Christmas: Chaos and Hope

You may not have noticed that my last two essays dealt with Chaos. 

We are in the holiday season, that period of the calendar which includes Thanksgiving and Christmas. It comes around every year, and every year we can be (in fact usually are) in different emotional places. Life happens. Life’s twists and turns, life’s chaos, does not take a holiday break. 

The holiday season intensifies emotions for many of us. This year, for me, it seems like the world is in chaos. This year, for me, it seems like the world hates Jesus more than it has in the past. This year, for me, in the face of chaos and hatred, I am struck by how more Christians are sharing their faith, their hope in Jesus, amid chaos. 

The above paragraph feels intense. It does not have the sentiment akin to the taste of a Christmas cookie. I hesitated to share those words because they do not feel or sound very Christmassy, at least per Hallmark standards. 

Yet upon reflection, Christmas, Chaos, and Hope go together. 

The obvious chaos is that which Mary and Joseph endured. It was not simply the journey to Bethlehem, it was the months leading up to Jesus’ birth, all capped with a manger experience (and a soon after flight to Egypt). 

The chaos I am reflecting upon is the chaos in the human heart.  

The amount of chaos varies in each heart.  

I know that this “variation of chaos” in a person’s heart has a wide range.

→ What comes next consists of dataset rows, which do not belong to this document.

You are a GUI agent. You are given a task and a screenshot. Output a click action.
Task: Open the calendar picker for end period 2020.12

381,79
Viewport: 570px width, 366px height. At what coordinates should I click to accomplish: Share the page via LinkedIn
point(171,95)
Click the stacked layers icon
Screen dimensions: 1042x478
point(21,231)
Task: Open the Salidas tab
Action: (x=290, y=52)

I want to acknowledge one end of the spectrum with two stories.

First is a young girl who, with her grandmother, knelt at her bed and accepted Jesus into her heart at age 5. She was raised in a Christian home, had great parents, teachers, and other adults in her life. Her childhood was surrounded by Jesus. There was a time at university when she had “to make her grandparents and parents faith, her own.” To be clear, her young life had very real challenges, but it was not riddled with chaos. 

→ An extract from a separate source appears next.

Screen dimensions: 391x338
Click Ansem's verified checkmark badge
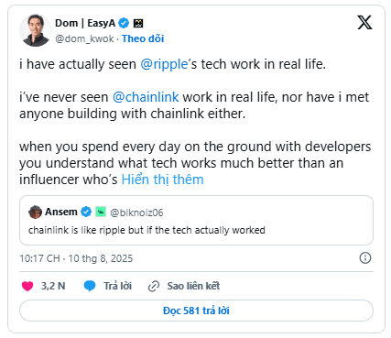(x=86, y=212)
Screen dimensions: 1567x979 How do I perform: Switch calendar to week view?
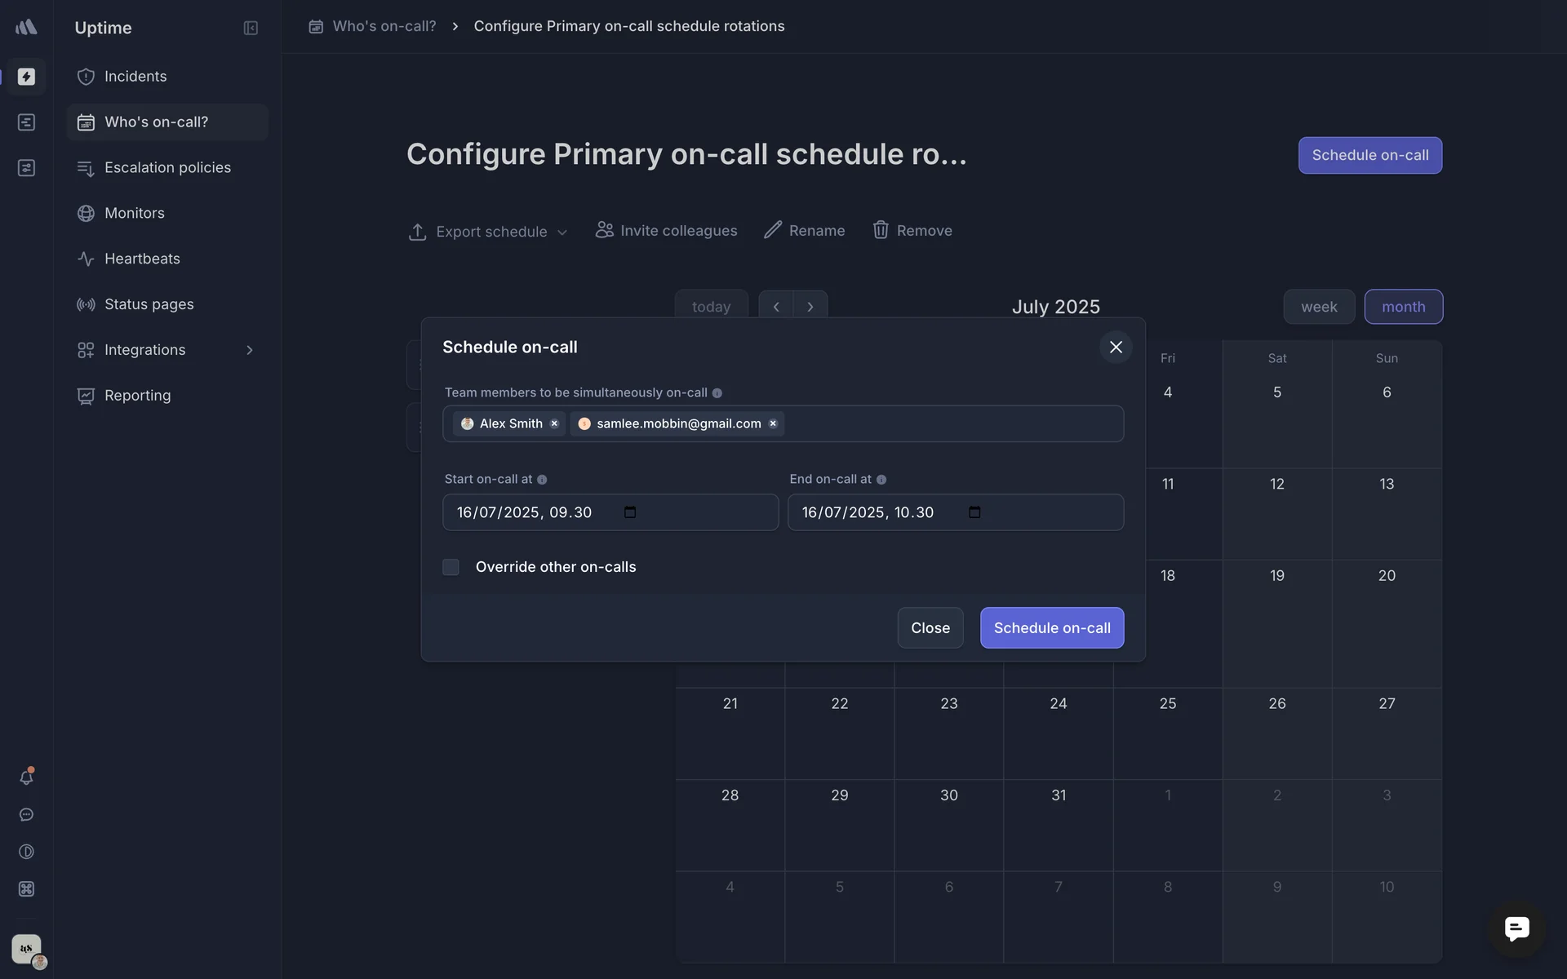coord(1319,307)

Second is another young person who was raised in the church. The church was part of a major denomination, one that did not, from their memory, preach about the need for a personal decision. As they grew and matured, they found themselves in a Christian support group that was focused on them knowing the day and time they accepted Christ into their heart.  

They did not know the day and time. The groups conclusion was, therefore, that they were not a Christian. They were confused and devastated. When I met with them, I had them tell me about their childhood and young adult life. I remember them saying, “Pastor, there has not been a day I can remember that Jesus has not been in my life.” I thought wow, could I say that? So, I simply asked them, “So, today, who is Jesus to you?” They answered, “He is my Savior, he died for my sins. He is my Lord, I seek to follow and obey him.” They went on with a further confession of faith. I explored whether they had a true understanding of “it is by grace we are saved” (Ephesians 2:8-10) and other Scriptures. They did. I reinforced that if today they know these truths, then they are saved. 

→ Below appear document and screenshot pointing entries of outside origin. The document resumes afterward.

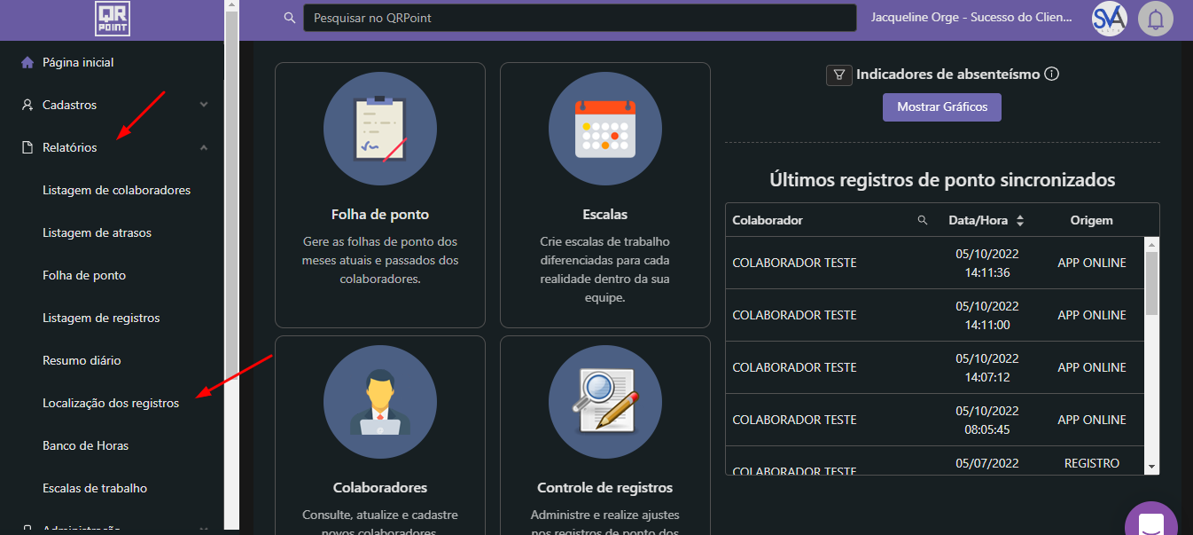
Task: Open the Escalas calendar icon
Action: pos(605,129)
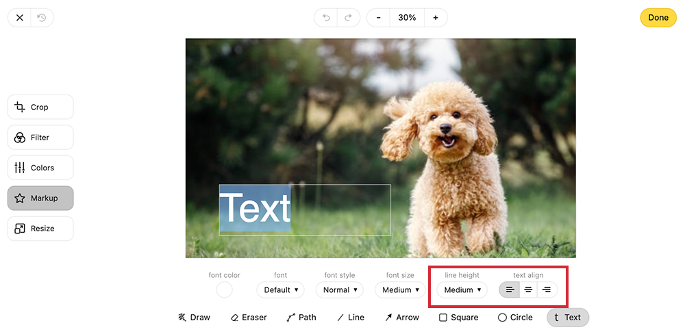The image size is (685, 334).
Task: Zoom out with the minus button
Action: pyautogui.click(x=378, y=18)
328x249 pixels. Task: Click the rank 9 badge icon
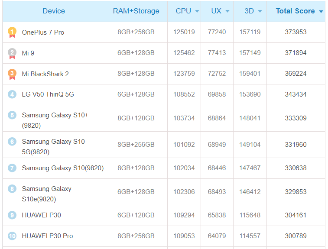[12, 215]
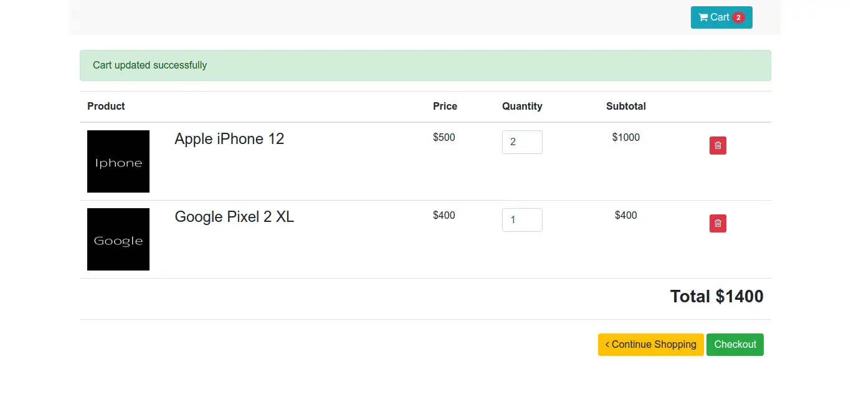Remove Google Pixel 2 XL with trash icon
Viewport: 851px width, 417px height.
(x=718, y=224)
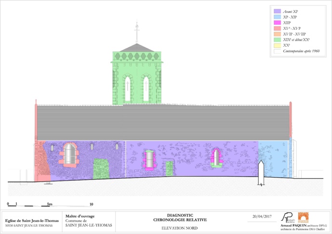This screenshot has width=332, height=234.
Task: Click the purple 'Avant XIe' legend swatch
Action: click(x=277, y=11)
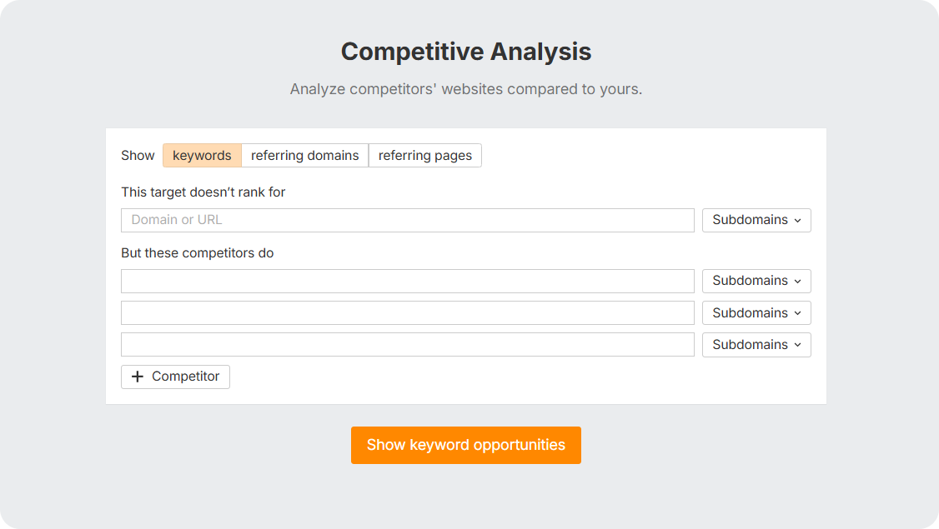
Task: Switch to the referring pages tab
Action: [425, 155]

I share those two stories because perhaps your walk to Christ is similar. It is not marred with trauma and chaos. If that is so, then praise God! 

For many, the path to Jesus, is on the other end of the spectrum of chaos.  

And here I need to make a biblical turn. We do not walk to Jesus; He comes to us. 

Ephesians 2:1 tells us that we were dead in our trespasses. Dead men and women are not walking anywhere. In those two stories shared, there was a moment they realized they were dead. There was a moment they realized Jesus has arrived in their lives. They responded and received Jesus. There had to be that moment, because today they both confess Jesus as Lord. They both have learned biblical doctrine and been baptized. They both have Hope in Christ.

Whether you find yourself with Jesus amid chaos or peace, He did all the walking. He did all the work. 

Which brings me finally to chaos. His work always stands out among the chaos of the human heart.  

Certainly, His birth is an example of coming to us amidst chaos – bringing hope.  

Remembering His birth is not enough. 

Many have stood apart from His birth and simply gazed. Many have stood apart from His birth and heard of the shepherds and the host of heaven singing. Many have stood apart from His birth and noted that order was brought to humanity – and in all of it, Hope was born. 

Standing apart and seeing, or hearing, or taking note, does not bring an individual hope. Some people this Christmas find themselves in that position, of standing apart, of being outside His birth, outside of Christmas.  

The chaos in their lives, the chaos in their heart, seemingly increases the distance their gaze must cover, even when they are surrounded by the scene. Their ears are straining to hear the angelic choir, even as the church music blares. The witness of other’s lives changed by Jesus, seem to bounce off of their numb bodies.  

The chaos is simply too much, clouding their vision, stopping their ears, and deadening their bodies.  

Take heart. He comes amid chaos. In fact, it is those of us who are blind, deaf, and dead that Jesus comes to save and bring hope. 

If the chaos of your world seems too much, perhaps you need this Christmas more than you realize. 

The reality is that for each and every one of us, this is not about only a moment, it is about following Him every day (John 12:26) – and all of us have days, weeks, and seasons, when amid chaos, we need Hope. 

May this Christmas, whether we be surrounded by chaos or peace, be a Christmas where we experience Jesus coming to us and bringing Hope.